The five most important features for my model are: log_amount_tsh, construction_year, hasWater, extraction_type_groupsubmersible, and extraction_type_groupnira/tanira. From just these features we can learn that functional wells typically have more water at the source and are built more recently.
## [1] "Comparing status of wells with log_amount_tsh"
## finalTraining$status: functional
## Min. 1st Qu. Median Mean 3rd Qu. Max.
## 0.0000 0.0000 0.0000 0.9017 1.7080 5.5440
## --------------------------------------------------------
## finalTraining$status: functional needs repair
## Min. 1st Qu. Median Mean 3rd Qu. Max.
## 0.0000 0.0000 0.0000 0.7238 1.7080 5.0000
## --------------------------------------------------------
## finalTraining$status: non functional
## Min. 1st Qu. Median Mean 3rd Qu. Max.
## 0.0000 0.0000 0.0000 0.3796 0.0000 5.0680
## [1] "Comparing status of wells with construction_year"
## finalTraining$status: functional
## Min. 1st Qu. Median Mean 3rd Qu. Max.
## 1960 1993 2002 1999 2008 2013
## --------------------------------------------------------
## finalTraining$status: functional needs repair
## Min. 1st Qu. Median Mean 3rd Qu. Max.
## 1960 1986 1999 1996 2006 2013
## --------------------------------------------------------
## finalTraining$status: non functional
## Min. 1st Qu. Median Mean 3rd Qu. Max.
## 1960 1984 1996 1994 2005 2013
## [1] "Comparing status of wells with hasWater"

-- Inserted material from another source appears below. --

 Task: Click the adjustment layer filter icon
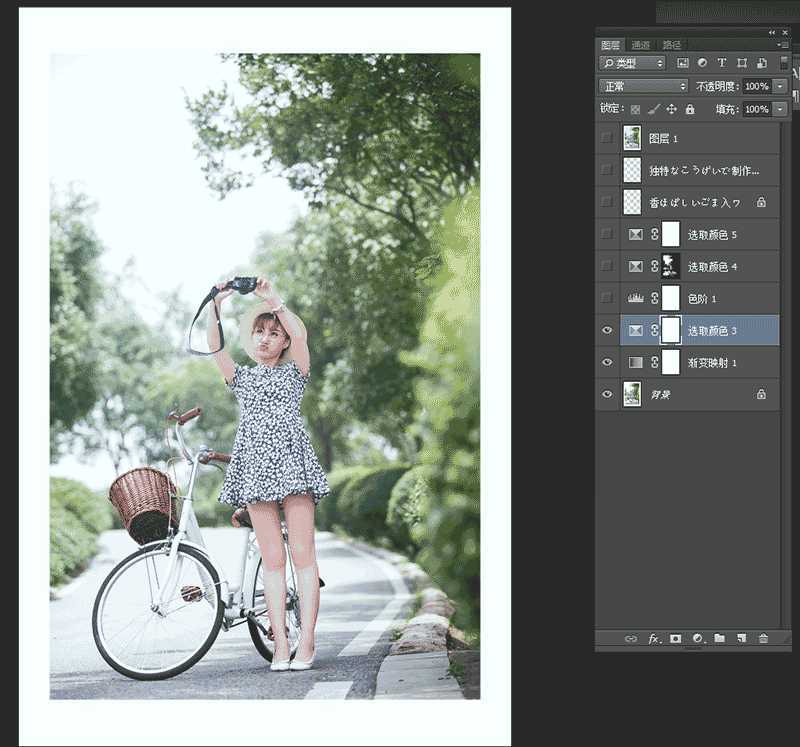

## finalTraining$status: functional
## Min. 1st Qu. Median Mean 3rd Qu. Max.
## 0.0000 0.0000 0.0000 0.3898 1.0000 1.0000
## --------------------------------------------------------
## finalTraining$status: functional needs repair
## Min. 1st Qu. Median Mean 3rd Qu. Max.
## 0.000 0.000 0.000 0.293 1.000 1.000
## --------------------------------------------------------
## finalTraining$status: non functional
## Min. 1st Qu. Median Mean 3rd Qu. Max.
## 0.0000 0.0000 0.0000 0.1714 0.0000 1.0000
My predictions followed a similar distribution, with respect to the status of the wells, to the training dataset, but functioning wells were overrepresented and functional-needs-repair were underrepresented. I tried upsampling to counter the unequal distrbution, but it did not improve my score. This issue expresses how machine learning competition models differ from real world models. Rather than overall accuracy being most important, it would be more useful to know which wells are not working or need repair. Catering the model to predict these types of wells correctly could decrease the overall accuracy, but would improve the usefullness of the model in the real world.